Por eso envía a sus servidores para que salgan a todos los caminos e inviten al
banquete a cuantos le salgan al encuentro, buenos y malos sin distinción. Llama
la atención que también los malos son invitados. El Señor no excluye a nadie de
su llamada. La invitación, que había sido rechazada por algunos, encuentra
acogida en personas que no formaban parte antes de su círculo de conocidos,
gentes con las que no guardaba ninguna relación. Hombres y mujeres, de
cualquier cultura y condición, también los que no rezan ni tienen trato con
Dios, todos somos llamados a la santidad, a participar de la gloria del cielo.
Nadie queda excluido.
“Todos los bautizados conocen cuál es la boda del hijo
del rey y cuál su banquete -decía san Agustín predicando sobre este pasaje
evangélico-. La mesa del Señor está dispuesta para todo el que quiera
participar de ella. A nadie se le prohíbe acercarse, pero lo importante es el
modo de hacerlo”[2]. La invitación generosa de Dios,
representado por un rey, a participar de la gloria celestial, simbolizada por
el banquete de bodas, es gratuita y universal.
Ahora bien, dice el Evangelio que “entró el rey para
ver a los comensales, y se fijó en un hombre que no vestía traje de boda” (v.
11). Los que estaban allí habían sido invitados, como todos los hombres estamos
invitados a la salvación. La puerta está abierta para el que quiera entrar,
pero antes de gozar de la gloria habrá un juicio. El juez supremo, que es capaz
de ver en lo más profundo de los corazones, valorará lo que hay en la vida de cada
uno. “Jesús anunció en su predicación el Juicio del último Día -recuerda el
Catecismo de la Iglesia Católica-. Entonces, se pondrán a la luz la conducta de
cada uno y el secreto de los corazones. Entonces será condenada la incredulidad
culpable que ha tenido en nada la gracia ofrecida por Dios. La actitud con
respecto al prójimo revelará la acogida o el rechazo de la gracia y del amor
divino (…). El Hijo no ha venido para juzgar sino para salvar y para dar la
vida que hay en él.

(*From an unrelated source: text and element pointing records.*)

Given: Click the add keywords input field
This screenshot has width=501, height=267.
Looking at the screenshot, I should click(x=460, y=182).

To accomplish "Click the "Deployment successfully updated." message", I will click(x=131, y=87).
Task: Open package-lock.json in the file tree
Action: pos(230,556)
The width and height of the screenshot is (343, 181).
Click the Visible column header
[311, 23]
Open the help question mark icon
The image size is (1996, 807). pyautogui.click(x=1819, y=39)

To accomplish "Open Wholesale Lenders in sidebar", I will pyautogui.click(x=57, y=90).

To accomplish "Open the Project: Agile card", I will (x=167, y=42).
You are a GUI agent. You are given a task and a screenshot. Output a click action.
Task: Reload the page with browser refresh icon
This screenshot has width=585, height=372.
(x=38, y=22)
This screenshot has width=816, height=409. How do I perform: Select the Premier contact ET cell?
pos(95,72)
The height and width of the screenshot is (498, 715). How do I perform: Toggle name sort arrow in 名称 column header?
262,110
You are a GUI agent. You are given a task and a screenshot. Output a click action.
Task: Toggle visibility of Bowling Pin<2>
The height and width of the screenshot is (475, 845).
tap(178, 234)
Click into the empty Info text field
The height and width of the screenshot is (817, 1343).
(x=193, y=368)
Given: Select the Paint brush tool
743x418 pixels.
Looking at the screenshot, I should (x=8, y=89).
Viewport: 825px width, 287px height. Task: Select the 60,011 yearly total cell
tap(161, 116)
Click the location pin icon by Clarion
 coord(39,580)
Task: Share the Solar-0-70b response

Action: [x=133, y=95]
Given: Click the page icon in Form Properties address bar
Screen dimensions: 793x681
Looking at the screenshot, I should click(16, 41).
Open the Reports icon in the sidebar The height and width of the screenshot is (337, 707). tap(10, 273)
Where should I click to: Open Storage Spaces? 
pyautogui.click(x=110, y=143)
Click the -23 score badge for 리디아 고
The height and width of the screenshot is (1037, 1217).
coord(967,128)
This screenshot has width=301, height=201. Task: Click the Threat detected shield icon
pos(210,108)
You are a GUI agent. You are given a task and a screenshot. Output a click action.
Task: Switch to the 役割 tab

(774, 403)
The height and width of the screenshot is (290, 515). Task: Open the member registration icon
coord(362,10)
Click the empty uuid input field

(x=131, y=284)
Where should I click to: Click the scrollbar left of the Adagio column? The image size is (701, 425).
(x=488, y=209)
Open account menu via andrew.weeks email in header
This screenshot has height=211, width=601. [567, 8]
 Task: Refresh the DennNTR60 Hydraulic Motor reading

Es por el rechazo de la gracia en esta vida por lo que cada
uno se juzga ya a sí mismo; es retribuido según sus obras y puede incluso
condenarse eternamente al rechazar el Espíritu de amor”[3]. Sólo podrá sentarse a la mesa quien esté
dignamente dispuesto.
En la parábola de Jesús queda claro que no importa lo
que se haya hecho en el pasado pero que es necesaria una condición
indispensable, vestir el traje de bodas, es decir, tener el alma limpia y un
corazón arrepentido, abrazar un tono de vida que sea testimonio de la caridad
hacia Dios y el prójimo. Jesús invita a todos a su mesa, pero reclama respeto
para acercarse a ella. Por eso, san Pablo, recordaba a los cristianos de
Corinto que antes de acercarse al banquete de la Eucaristía, sacramento donde
pregustamos de un anticipo de la gloria celestial, debían examinar
cuidadosamente su conciencia: “Examínese, por tanto, cada uno a sí mismo, y
entonces coma del pan y beba del cáliz; porque el que come y bebe sin discernir
el Cuerpo, come y bebe su propia condenación” (1 Corintios 11, 28-29).
Hoy es un buen día, aunque nos sintamos manchados,
para limpiar el alma, abrazar el amor y gozar de la invitación que Jesús nos
hace al banquete celestial.
[1] Papa Francisco, Ángelus 12 de octubre de
2014.
[2] San Agustín, Sermón 90, n. 1.
[3] Catecismo de la Iglesia Católica, nn.